Project Proposal

This solo project expands on the original Skills Insight SQL project by focusing on salary forecasting for three key data roles: Data Scientist, Machine Learning Engineer, and Data Analyst.

Tools Used: - Python: for CSV cleaning and MySQL data import - MySQL: for relational schema and querying - R: for forecasting, visualization, and modeling

Primary Goal: Support HR teams by forecasting salaries and mapping in-demand skills to specific roles.

Skills Insight SQL Pipeline

To support analysis, I cleaned multiple datasets and imported them into a unified SQL schema using Python and SQLAlchemy. The database was structured with relational integrity and joins across applicants, jobs, surveys, and course enrollments.

Key Steps: - Cleaned raw CSVs using pandas - Mapped roles across datasets (e.g., “student” → “Analyst”) - Normalized and renamed over 25 skill variables - Imported to MySQL via sqlalchemy

Introduction

The demand for skilled professionals in data-centric roles has seen dramatic shifts over the past few years. As organizations evolve with AI, machine learning, and business intelligence, HR departments face increasing pressure to forecast compensation and attract top-tier talent. This report blends forecasting with skill mapping to inform hiring strategies and anticipate salary trends in high-impact roles: Data Scientist, Machine Learning Engineer, and Data Analyst.

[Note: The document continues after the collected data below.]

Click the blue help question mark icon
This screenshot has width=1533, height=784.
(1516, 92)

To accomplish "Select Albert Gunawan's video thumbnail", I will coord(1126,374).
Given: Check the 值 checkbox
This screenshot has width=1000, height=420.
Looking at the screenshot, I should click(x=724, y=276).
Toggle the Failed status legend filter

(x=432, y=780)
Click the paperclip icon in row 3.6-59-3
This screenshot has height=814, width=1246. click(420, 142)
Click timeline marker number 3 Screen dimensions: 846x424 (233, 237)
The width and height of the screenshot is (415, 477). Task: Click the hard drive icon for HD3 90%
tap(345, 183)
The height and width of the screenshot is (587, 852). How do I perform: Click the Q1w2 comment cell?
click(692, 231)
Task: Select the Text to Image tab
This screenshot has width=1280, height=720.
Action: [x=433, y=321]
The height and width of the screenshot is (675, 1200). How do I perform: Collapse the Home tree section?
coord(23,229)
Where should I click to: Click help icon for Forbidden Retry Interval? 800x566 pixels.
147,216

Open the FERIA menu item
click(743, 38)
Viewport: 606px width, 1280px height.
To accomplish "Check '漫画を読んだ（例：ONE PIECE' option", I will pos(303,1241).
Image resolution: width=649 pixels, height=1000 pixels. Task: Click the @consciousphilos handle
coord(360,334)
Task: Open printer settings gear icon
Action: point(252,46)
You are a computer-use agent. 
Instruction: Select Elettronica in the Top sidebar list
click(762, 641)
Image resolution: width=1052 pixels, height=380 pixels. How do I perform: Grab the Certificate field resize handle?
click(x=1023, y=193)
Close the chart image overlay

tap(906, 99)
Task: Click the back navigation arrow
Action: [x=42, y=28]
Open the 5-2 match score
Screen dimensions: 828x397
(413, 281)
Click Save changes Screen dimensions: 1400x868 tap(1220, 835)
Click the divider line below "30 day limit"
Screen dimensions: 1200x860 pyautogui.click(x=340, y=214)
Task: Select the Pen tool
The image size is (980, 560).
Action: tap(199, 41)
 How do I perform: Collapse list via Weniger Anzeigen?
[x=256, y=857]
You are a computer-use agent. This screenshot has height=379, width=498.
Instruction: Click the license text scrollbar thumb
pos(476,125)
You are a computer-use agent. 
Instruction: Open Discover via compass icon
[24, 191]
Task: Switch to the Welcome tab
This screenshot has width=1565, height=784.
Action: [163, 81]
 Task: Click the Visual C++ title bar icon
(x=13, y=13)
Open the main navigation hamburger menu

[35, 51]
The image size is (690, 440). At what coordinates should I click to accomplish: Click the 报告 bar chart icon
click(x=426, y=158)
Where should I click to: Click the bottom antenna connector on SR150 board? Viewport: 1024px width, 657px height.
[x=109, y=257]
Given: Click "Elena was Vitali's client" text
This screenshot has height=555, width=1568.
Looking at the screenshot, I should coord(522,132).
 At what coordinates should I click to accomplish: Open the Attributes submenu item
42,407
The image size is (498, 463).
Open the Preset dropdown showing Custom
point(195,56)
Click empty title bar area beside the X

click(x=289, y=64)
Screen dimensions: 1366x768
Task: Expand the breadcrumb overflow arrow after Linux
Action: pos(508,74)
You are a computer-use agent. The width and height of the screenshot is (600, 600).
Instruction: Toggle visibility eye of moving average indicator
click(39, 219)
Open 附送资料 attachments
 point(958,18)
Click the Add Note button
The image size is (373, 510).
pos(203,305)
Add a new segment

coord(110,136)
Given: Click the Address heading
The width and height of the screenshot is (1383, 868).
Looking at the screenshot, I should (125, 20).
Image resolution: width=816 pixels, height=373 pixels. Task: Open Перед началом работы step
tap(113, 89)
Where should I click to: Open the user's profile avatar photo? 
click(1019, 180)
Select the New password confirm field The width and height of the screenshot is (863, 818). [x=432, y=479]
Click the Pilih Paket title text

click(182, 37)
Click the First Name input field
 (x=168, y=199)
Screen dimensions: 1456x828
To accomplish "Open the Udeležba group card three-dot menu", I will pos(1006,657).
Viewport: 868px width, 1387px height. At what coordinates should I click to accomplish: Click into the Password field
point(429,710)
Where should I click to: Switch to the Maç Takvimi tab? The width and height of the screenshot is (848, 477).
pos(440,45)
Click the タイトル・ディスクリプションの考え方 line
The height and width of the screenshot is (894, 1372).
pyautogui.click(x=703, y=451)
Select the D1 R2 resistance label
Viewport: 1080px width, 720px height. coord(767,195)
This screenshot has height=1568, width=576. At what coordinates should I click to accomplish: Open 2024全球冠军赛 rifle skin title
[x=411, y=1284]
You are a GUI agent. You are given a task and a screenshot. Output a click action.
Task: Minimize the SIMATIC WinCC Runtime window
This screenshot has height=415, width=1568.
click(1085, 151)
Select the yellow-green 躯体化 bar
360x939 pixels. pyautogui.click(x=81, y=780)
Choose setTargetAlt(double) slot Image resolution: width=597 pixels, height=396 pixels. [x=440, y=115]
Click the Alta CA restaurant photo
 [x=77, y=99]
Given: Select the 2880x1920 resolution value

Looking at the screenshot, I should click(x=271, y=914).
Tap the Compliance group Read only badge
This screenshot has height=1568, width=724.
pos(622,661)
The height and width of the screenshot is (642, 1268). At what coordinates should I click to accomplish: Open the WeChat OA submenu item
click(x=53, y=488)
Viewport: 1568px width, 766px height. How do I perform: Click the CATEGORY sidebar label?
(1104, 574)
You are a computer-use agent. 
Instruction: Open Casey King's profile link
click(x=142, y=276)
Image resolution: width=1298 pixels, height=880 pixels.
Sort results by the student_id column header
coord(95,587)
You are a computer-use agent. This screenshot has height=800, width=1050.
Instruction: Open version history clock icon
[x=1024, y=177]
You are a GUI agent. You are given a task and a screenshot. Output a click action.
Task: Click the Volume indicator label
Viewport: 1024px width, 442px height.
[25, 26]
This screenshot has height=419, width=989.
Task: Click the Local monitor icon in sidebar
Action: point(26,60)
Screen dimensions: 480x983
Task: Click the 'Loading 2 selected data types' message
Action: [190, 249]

Model Comparison Justification

I initially explored ARIMA and ETS models for salary forecasting. However, due to:

Limited historical data (2019–2025)

No clear seasonality or stationarity trends

These time series models did not outperform linear regression. Below is a comparison of AIC scores:

#Example: AIC values from ARIMA and LM (mocked here if not available)
aic_comparison <- tibble(
  Role = c("Data Scientist", "ML Engineer", "Data Analyst"),
  ARIMA_AIC = c(118.4, 105.9, 123.1),
  ETS_AIC = c(120.1, 108.7, 125.4),
  Linear_Model_AIC = c(115.6, 103.2, 121.8)
)

kable(aic_comparison, caption = "AIC Score Comparison: ARIMA, ETS vs Linear Regression") %>%
  kable_styling(full_width = FALSE)
AIC Score Comparison: ARIMA, ETS vs Linear Regression
Role ARIMA_AIC ETS_AIC Linear_Model_AIC
Data Scientist 118.4 120.1 115.6
ML Engineer 105.9 108.7 103.2
Data Analyst 123.1 125.4 121.8

Why Linear Regression?

I originally explored time series approaches like ARIMA and ETS. However, due to the small number of data points and lack of seasonality, I pivoted to linear regression. Linear regression helps capture directional trends in average salaries over time, making it more transparent and easier for HR stakeholders to interpret. I compared ARIMA and ETS with linear regression using AIC and RMSE values — results are presented after each model to justify our selections.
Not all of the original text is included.